[Record extracts]
<<<<

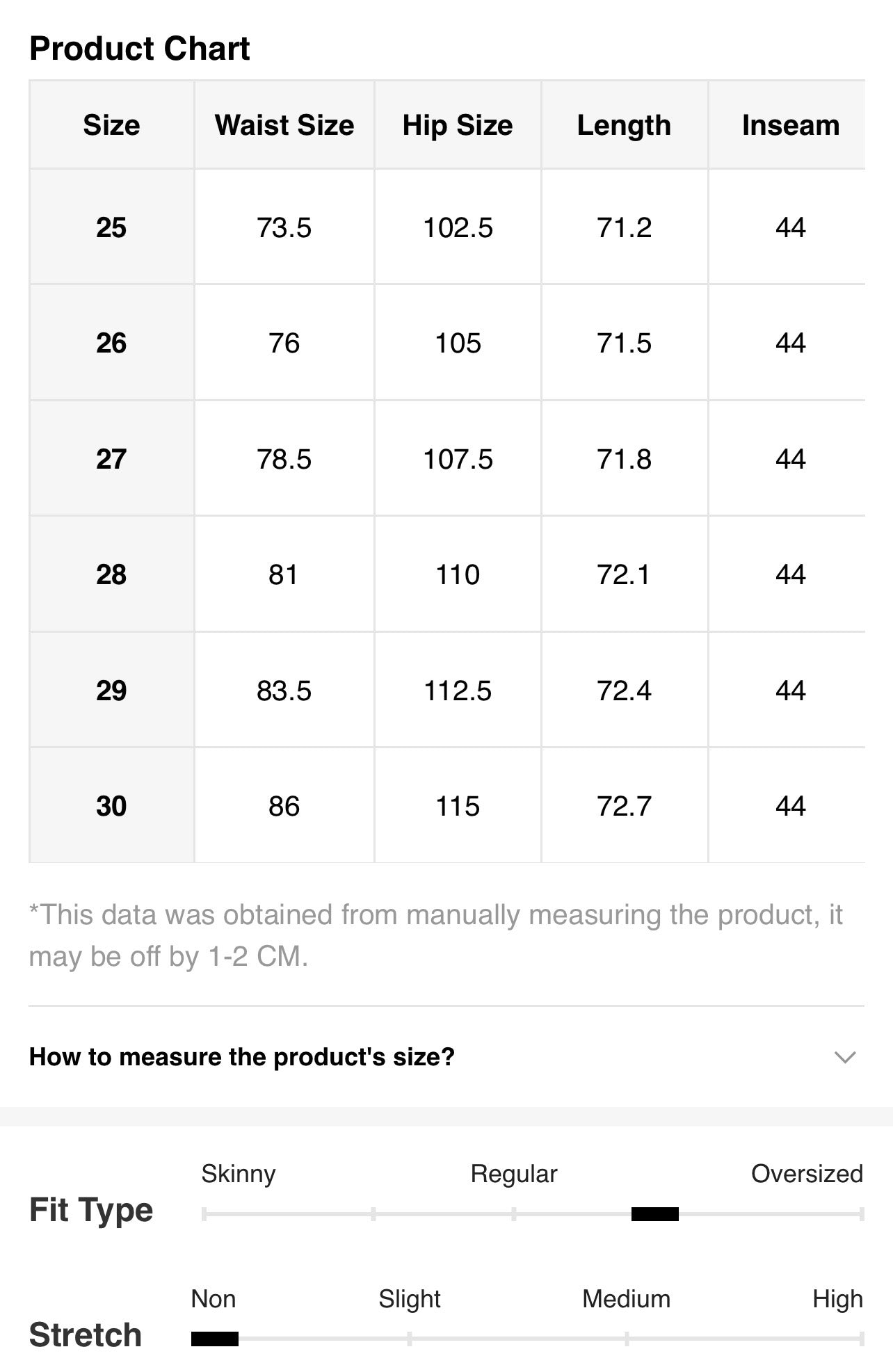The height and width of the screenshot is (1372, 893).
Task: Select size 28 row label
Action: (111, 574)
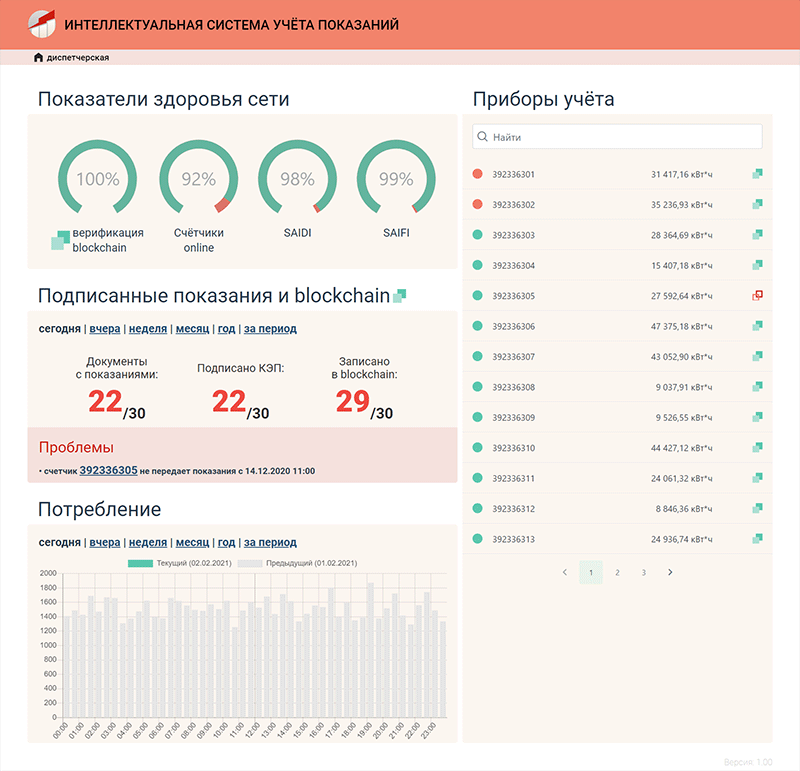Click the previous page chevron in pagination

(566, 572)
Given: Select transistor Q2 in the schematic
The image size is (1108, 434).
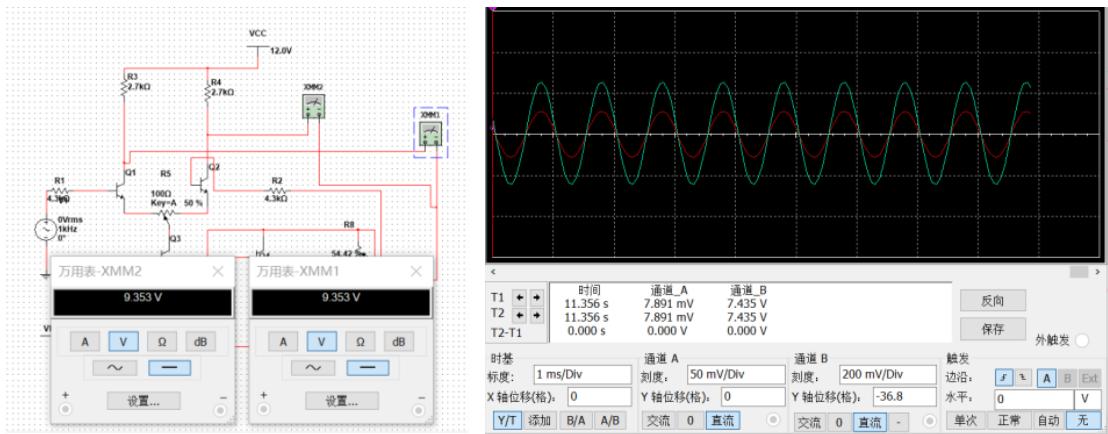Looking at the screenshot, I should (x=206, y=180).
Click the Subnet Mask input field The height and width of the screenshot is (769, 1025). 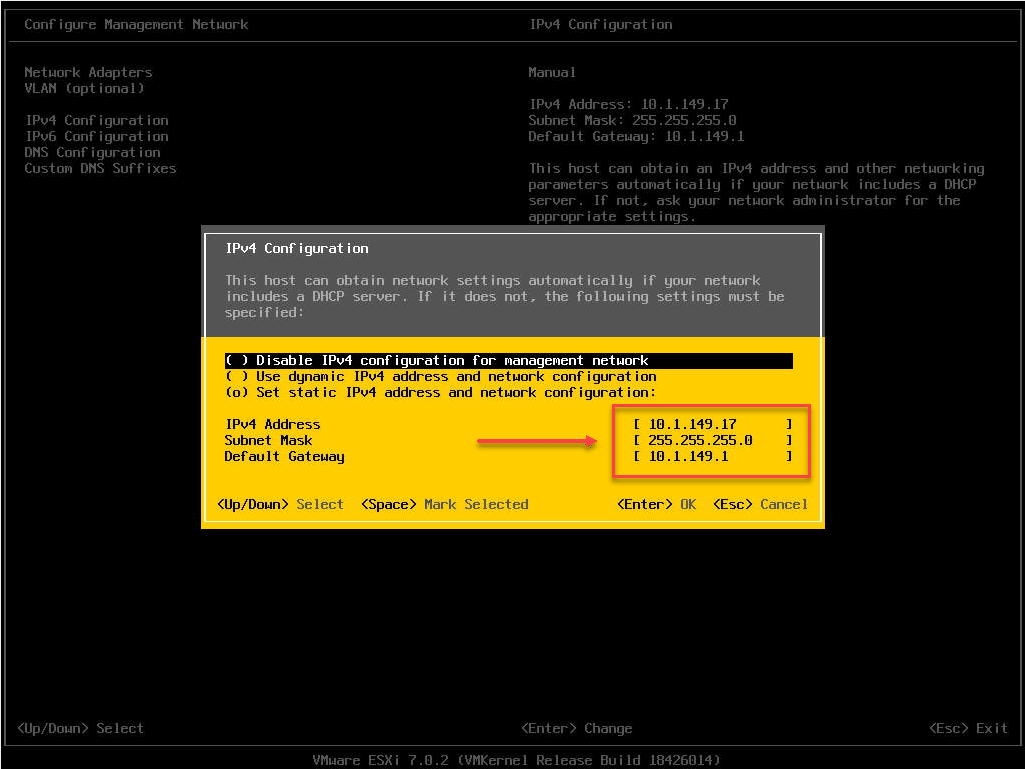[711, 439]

>>>>
<<<<

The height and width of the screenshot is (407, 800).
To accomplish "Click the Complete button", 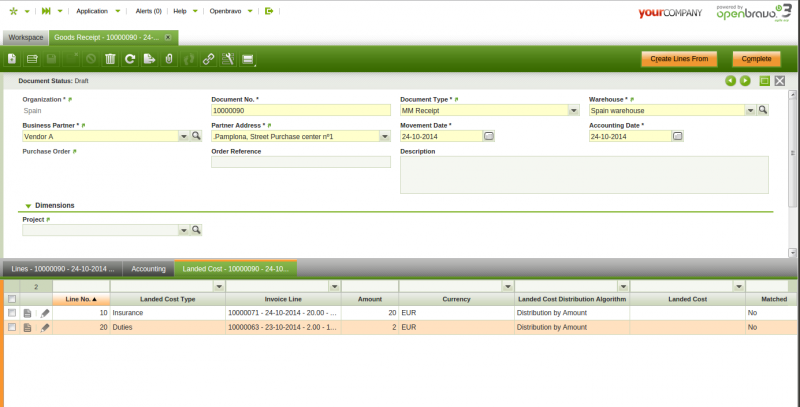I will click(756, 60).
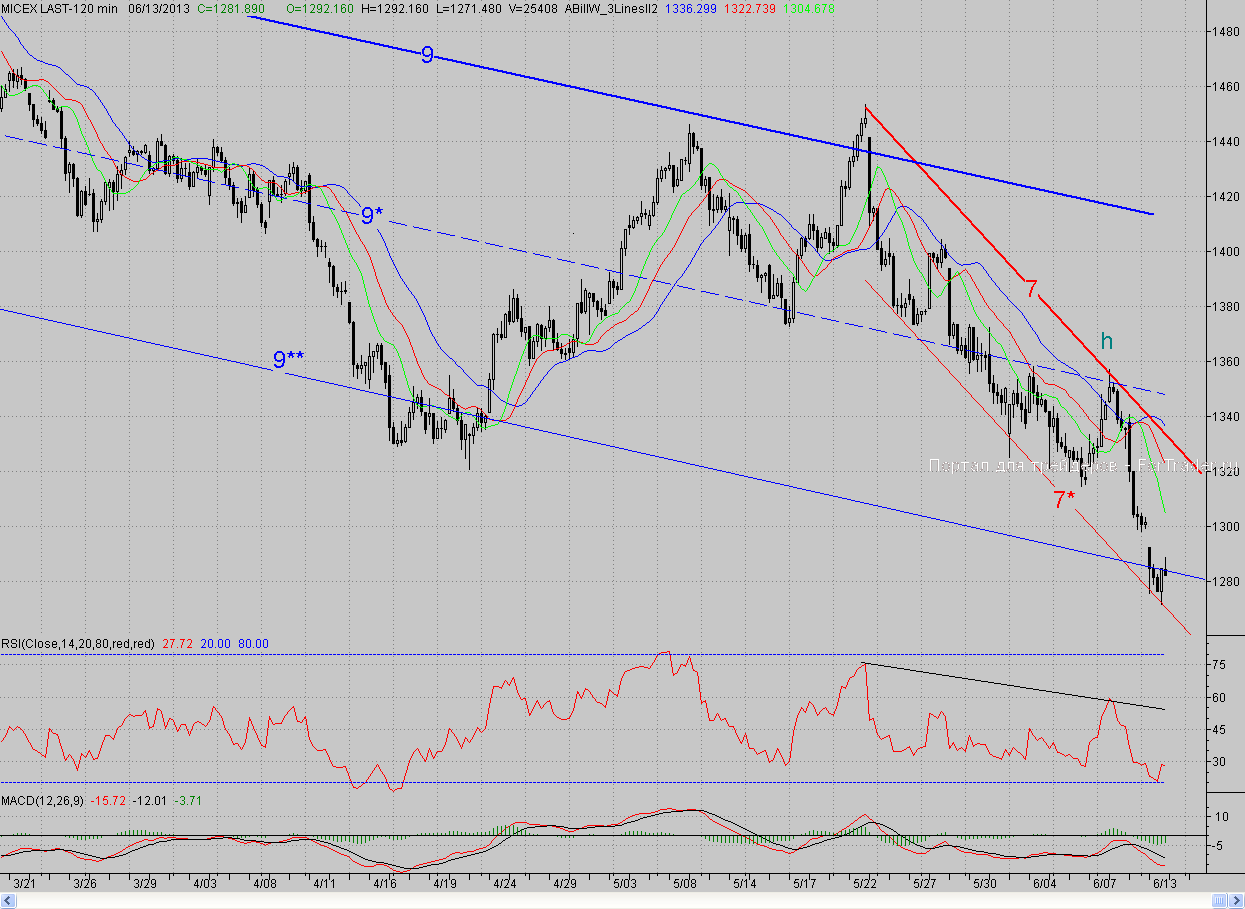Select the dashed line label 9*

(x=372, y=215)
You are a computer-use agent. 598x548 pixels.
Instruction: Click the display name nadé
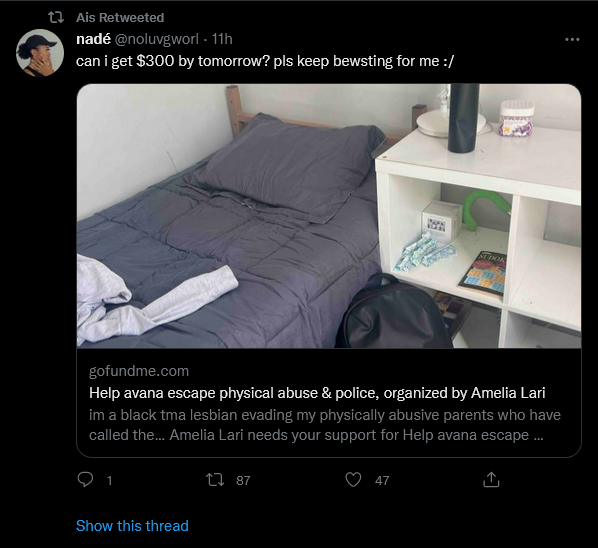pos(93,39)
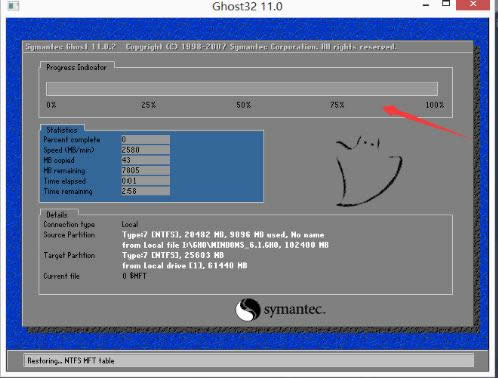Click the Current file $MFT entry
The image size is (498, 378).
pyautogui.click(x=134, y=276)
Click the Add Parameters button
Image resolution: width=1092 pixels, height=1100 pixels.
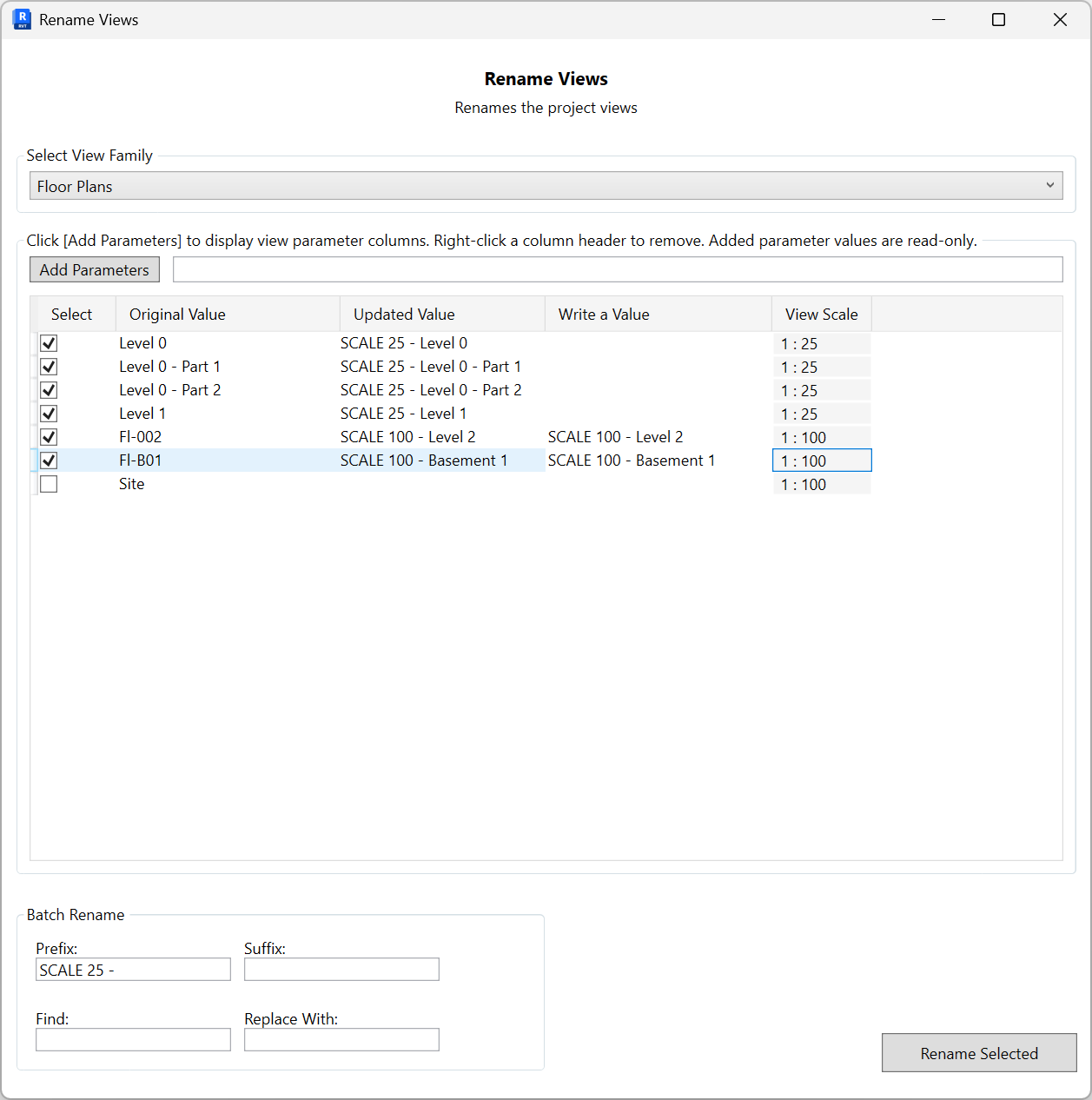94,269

>>>>

[Assigned task]
Return exactly the lines that appear in the data above between the line containing "You are a computer-use agent. 598x548 pixels." and the line containing "Click the Add Parameters button", both of which are included, and leave the pictures out.

[Solution to this task]
You are a computer-use agent. 598x548 pixels.
Instruction: Click the display name nadé
pos(93,39)
Click the Current file $MFT entry
The image size is (498, 378).
pyautogui.click(x=134, y=276)
Click the Add Parameters button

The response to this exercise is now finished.